It’s Eating disorder awareness week 2020. The stakes are high. The temptation is still (or even more) staggering. Some days, I’m on my knees, broken by the the intensity of the lies that the enemy still throws at me regarding weight, food, and body image.
I’ve been living out recovery for over seven years, and miracles have piled upon me like layers of evidence for the days when my faith wavers. But I lived in the depth of anorexia for twenty years prior. Old habits die hard, and the enemy’s lies that date back to my days of learning to talk still provide me countless opportunities to practice the act of taking every thought captive and making it obedient to the authority of Jesus Christ.
So here’s the bottom line: this battle with anorexia is a physical, mental, spiritual, emotional, and relational. And I fight it every day, every hour of my life. And I’m not a victim. I’m a survivor. I’m a walking miracle. I’m evidence that a diagnosis of “chronic” or “life-long” or “fatal” can be dissolved into the unveiling of a full and abundant life.

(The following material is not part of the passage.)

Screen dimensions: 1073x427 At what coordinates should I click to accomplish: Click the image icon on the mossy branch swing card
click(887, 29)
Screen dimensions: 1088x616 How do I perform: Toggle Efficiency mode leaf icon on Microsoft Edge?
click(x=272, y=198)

Eating disorders at their core are not about thinness, fatness, food, starvation, or obsessive exercise or compensatory behavior. For me, it was about lies from the pit of hell that propelled me into patterns of self-destruction and efforts toward self-annhilation. I believed it was my duty to eliminate myself: to shrink and shrink until I was no more. This anti-gospel fueled my entire existence for two and a half decades, and my method became starvation.

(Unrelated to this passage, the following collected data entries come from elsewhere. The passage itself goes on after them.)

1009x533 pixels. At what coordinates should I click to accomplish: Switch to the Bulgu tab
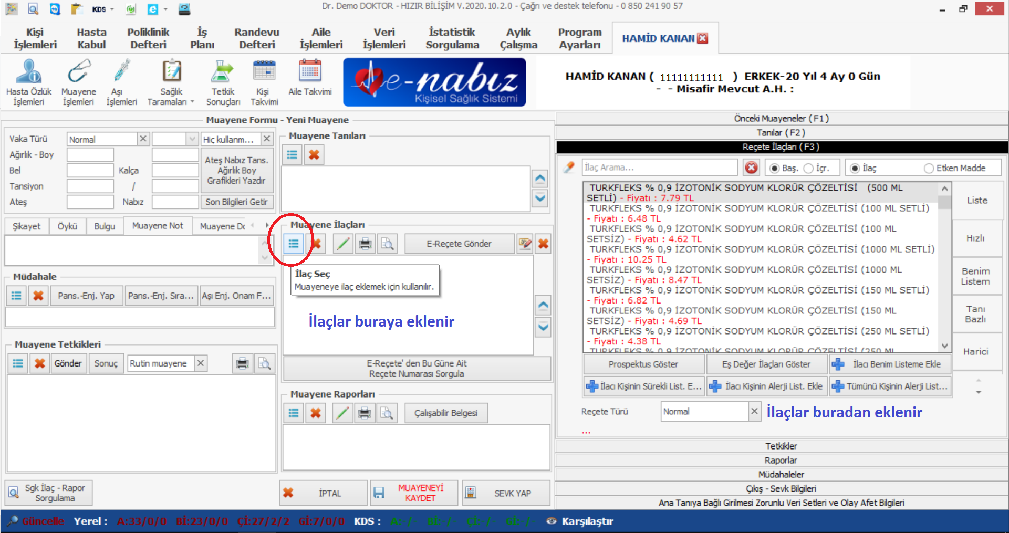coord(105,226)
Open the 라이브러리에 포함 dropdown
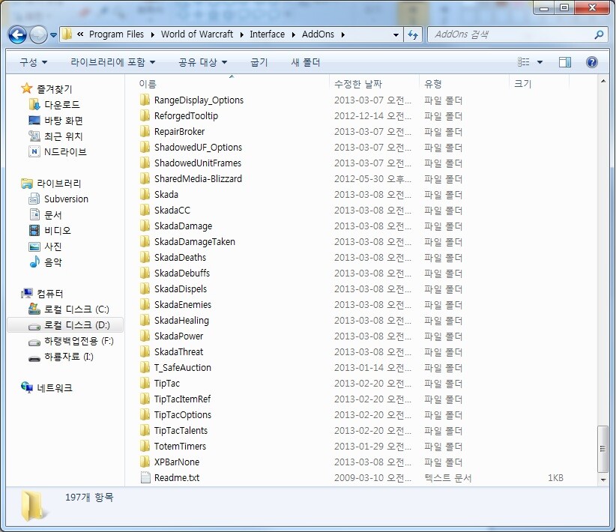Image resolution: width=616 pixels, height=532 pixels. point(113,62)
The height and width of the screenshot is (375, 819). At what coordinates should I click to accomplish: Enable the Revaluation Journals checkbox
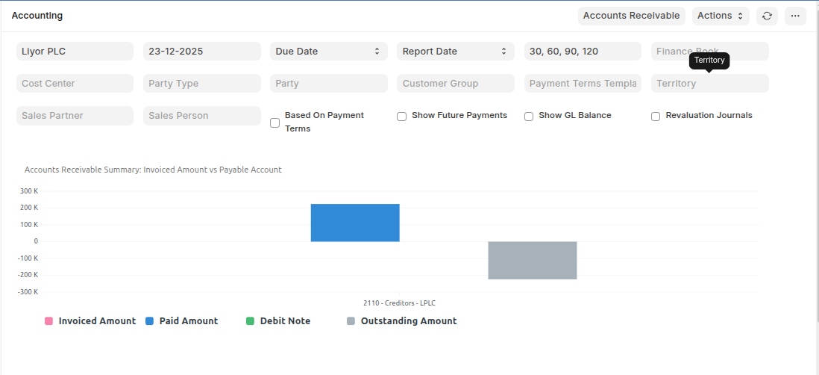(x=656, y=117)
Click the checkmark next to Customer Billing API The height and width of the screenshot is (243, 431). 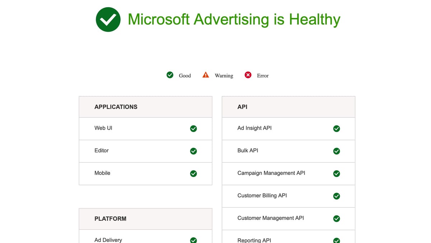pyautogui.click(x=337, y=196)
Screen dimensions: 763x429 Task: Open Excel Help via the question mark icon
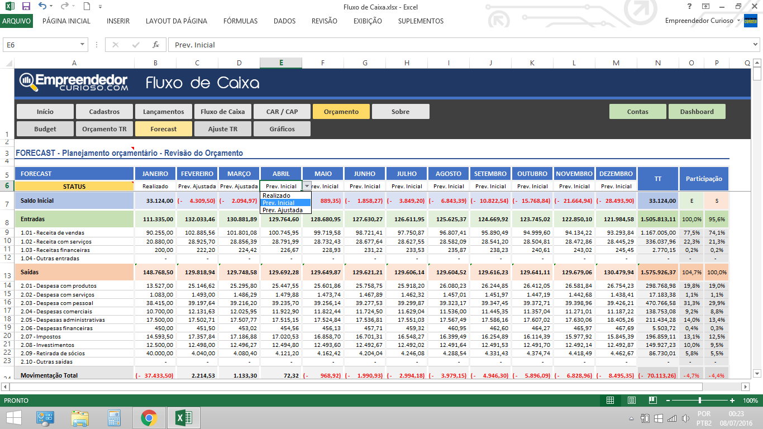(689, 6)
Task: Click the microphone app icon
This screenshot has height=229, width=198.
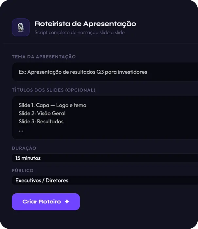Action: click(21, 27)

Until I started to believe the true gospel:
That I was loved, called, chosen, and created in the image of the Most High God.

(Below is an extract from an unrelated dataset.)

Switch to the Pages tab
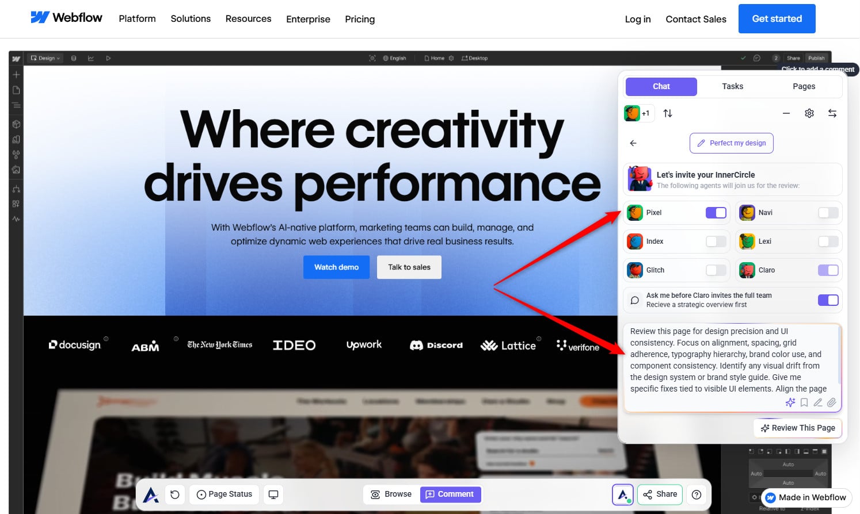This screenshot has height=514, width=860. point(804,86)
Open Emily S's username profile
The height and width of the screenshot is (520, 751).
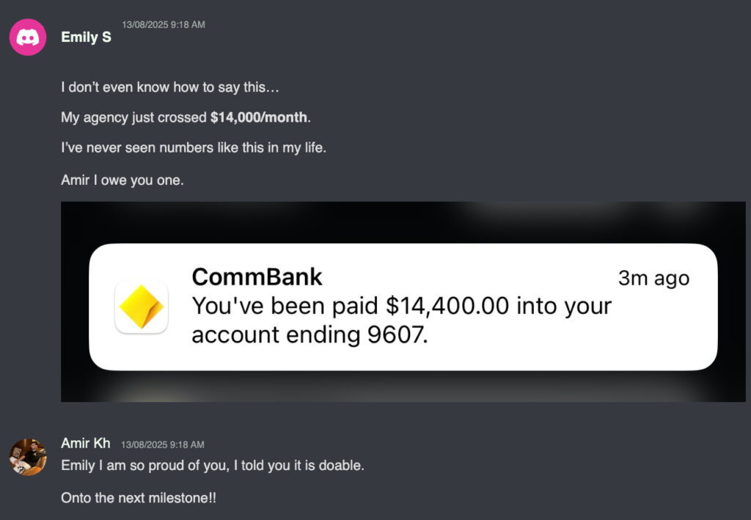[x=86, y=37]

That my life is valuable and intertwined in the lives of others who are loved and love me.
That it’s appropriate and delightful to take up space, to live into my God-given potential, and to delight in the substance of my physical being—Christ in me, manifest in my love.
We heal in relationship. We get sick in isolation. We heal in discomfort, as we make peace with the full spectrum of existence, recognizing that the thin spaces where heaven touches earth require that we actually occupy our imperfect, clumsy, awkward, and delightful physical bodies.
Eating disorders are incredibly complex and heartbreakingly prevalent. They involve a million different factors, making each person’s struggle unique and also lonely. But I am learning that the eating disorder messages can be tools. When the lies start their deafening scream, I am alerted that something in my life needs my attention, and my first step is to hit my knees.
Therefore, I am thankful for this weakness: Because my struggle causes me to lean more heavily on God, and God can handle whatever weight I put upon Him. I’m never too heavy for Him.
Recovery requires patience, relationship, and resilience. We have that in Christ and in community. Don’t give up. Reach out. We are dealing with layers here, which may continue until we see Jesus face-to-face, and that’s okay.
Don’t fear the growth. It’s what you were created for.
Don’t shrink back.
Risk relationship, honesty, love, and trust.
Know that pain is not the enemy. Neither is grief. And there is a wide cloud of witnesses cheering you on.